The electronic version of this article is the complete one and can be found online at: http://www.jneuroinflammation.com/content/9/1/265


Received:13 October 2012
Accepted:28 November 2012
Published:11 December 2012

© 2012 El-Ansary and Al-Ayadhi; licensee BioMed Central Ltd.

This is an Open Access article distributed under the terms of the Creative Commons Attribution License (http://creativecommons.org/licenses/by/2.0), which permits unrestricted use, distribution, and reproduction in any medium, provided the original work is properly cited.

Abstract

Objectives

The neurobiological basis for autism remains poorly understood. However, research suggests that environmentalfactors and neuroinflammation, as well as genetic factors, are contributors. This study aims to test the role that might be played by heat shock protein (HSP)70, transforming growth factor (TGF)-β2, Caspase 7 and interferon-γ (IFN-γ)in the pathophysiology of autism.

Materials and methods

HSP70, TGF-β2, Caspase 7 and INF-γ as biochemical parameters related to inflammation were determined in plasma of 20 Saudi autistic male patients and compared to 19 age- and gender-matched control samples.

Results

The obtained data recorded that Saudi autistic patients have remarkably higher plasma HSP70, TGF-β2, Caspase 7 and INF-γ compared to age and gender-matched controls. INF-γ recorded the highest (67.8%) while TGF-β recorded the lowest increase (49.04%). Receiver Operating Characteristics (ROC) analysis together with predictiveness diagrams proved that the measured parameters recorded satisfactory levels of specificity and sensitivity and all could be used as predictive biomarkers.

Conclusion

Alteration of the selected parameters confirm the role of neuroinflammation and apoptosis mechanisms in the etiology of autism together with the possibility of the use of HSP70, TGF-β2, Caspase 7 and INF-γ as predictive biomarkers that could be used to predict safety, efficacy of a specific suggested therapy or natural supplements, thereby providing guidance in selecting it for patients or tailoring its dose.

Keywords:
Autism; Neuroinflammation; Heat shock protein-70; Transforming growth factor-β; Interferon-γ; Caspase7

Introduction

Autism is a complex neurodevelopmental disorder of early onset that is highly variable in its clinical presentation. Although the causes of autism in most patients remain unknown, several lines of research support the view that susceptibility to autism is clearly attributed to both genetic and environmental factors that influence the development of abnormal cortical circuitry that underlies autistic cognitive processes, social impairment and other behaviors [1]. Additionally, recent evidence points to inflammatory mechanisms contributing toautism. Vargas et al.[2] suggested neuroinflammatory processes are present in the autistic brain by showing that transforming growth factor (TGF-β1), interleukin (IL) 6 and IL10 are increased in the brain of autistic patients. A number of studies have also shown that inflammatory cytokines, including tumor necrosis factor (TNF) α, interferon (IFN) γ, IL1, IL6, IL8 and IL12, are elevated in blood mononuclear cells, serum, plasma and cerebrospinal fluid (CSF) of autistic subjects [2-8].

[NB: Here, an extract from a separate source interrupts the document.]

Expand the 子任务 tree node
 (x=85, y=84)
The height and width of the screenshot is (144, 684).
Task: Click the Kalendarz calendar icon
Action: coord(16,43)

The role of extracellular 70 kDa heat shock protein 70 (HSP70) in central nervous system inflammation is vastly understudied, despite evidence supporting its ability to drive a pro-inflammatory state [9]. Heat shock proteins (HSPs) are induced in response to many injuries including stroke, neurodegenerative disease, epilepsy and trauma. The overexpression of HSP70 serves a protective role in several different models of nervous system injury, but has also been linked to a deleterious role in some diseases [10].

The transforming growth factor-β (TGF-β) superfamily is a multifunctional family of cytokines that has a critical role in the regulation of key events of development, disease and tissue repair in the nervous system. Accumulating evidence suggests that TGF-β has emerged as a crucial regulator of nervous system physiology, although it has been widely considered as an injury-related cytokine [11]. It is still unclear whether plasma TGF-β levels could reflect its brain concentration since it is shown that it can cross the disrupted but not the intact blood–brain barrier (BBB) [12].

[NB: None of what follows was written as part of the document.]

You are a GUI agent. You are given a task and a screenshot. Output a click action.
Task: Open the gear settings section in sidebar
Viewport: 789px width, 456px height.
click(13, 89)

It is well known that activation of cysteinyl aspartate-specific proteases (caspases) may underlie apoptotic cell death in the brain. Caspase 3, 6 and 7 likely contribute to such cell death in a stimulus- and cell type-specific manner [13]. Recent studies proved the activation of caspases 3, 7 and 12 in peripheral blood mononuclear cells (PBMCs) from 15 autistic children compared to age-matched normal healthy developing controls [14] In addition, El-Ansary et al.[8] recorded an elevation of Caspase 3 in plasma of Saudi autistic children compared to control subjects.

In a study done by Li et al.[15], the immune activities in the brain of autistic patients were significantly higher compared to matched normal subjects. Proinflammatory cytokines (TNF-α, IL-6), Th1 cytokine (IFN-γ) were the most significantly increased.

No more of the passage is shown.